Omitting all images, transcribe the listing word for word.

==== Materials provided ====

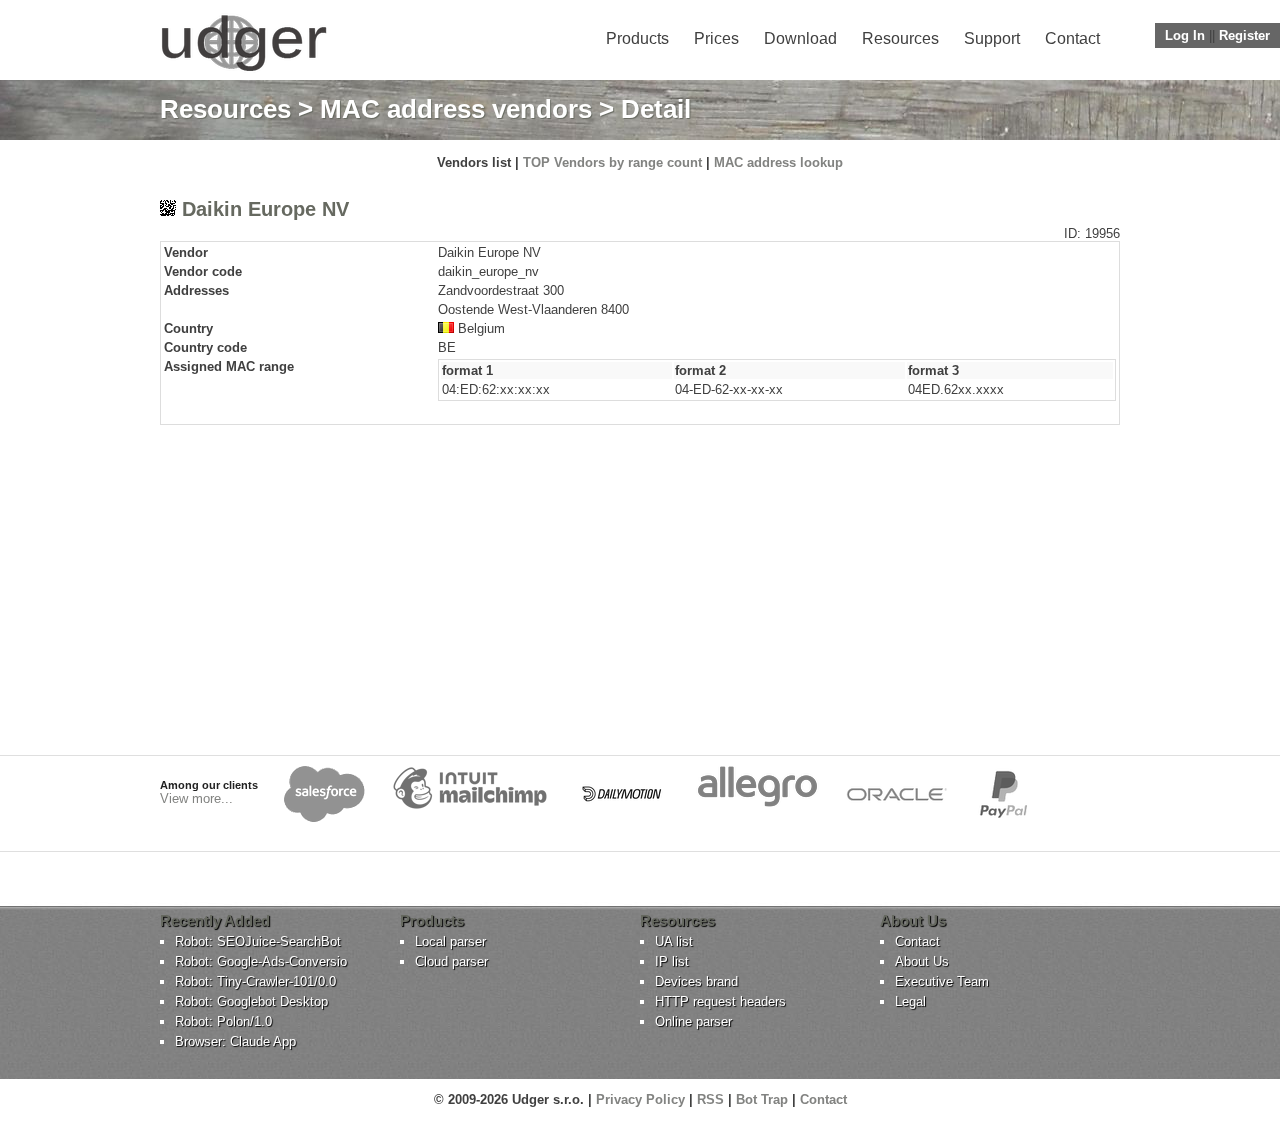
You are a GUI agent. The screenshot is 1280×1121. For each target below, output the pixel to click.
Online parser (693, 1021)
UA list (674, 941)
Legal (910, 1001)
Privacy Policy (640, 1099)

====

> **Solution below**:
You are a GUI agent. The screenshot is 1280×1121. For each target below, output the pixel to click.
Online parser (693, 1021)
UA list (674, 941)
Legal (910, 1001)
Privacy Policy (640, 1099)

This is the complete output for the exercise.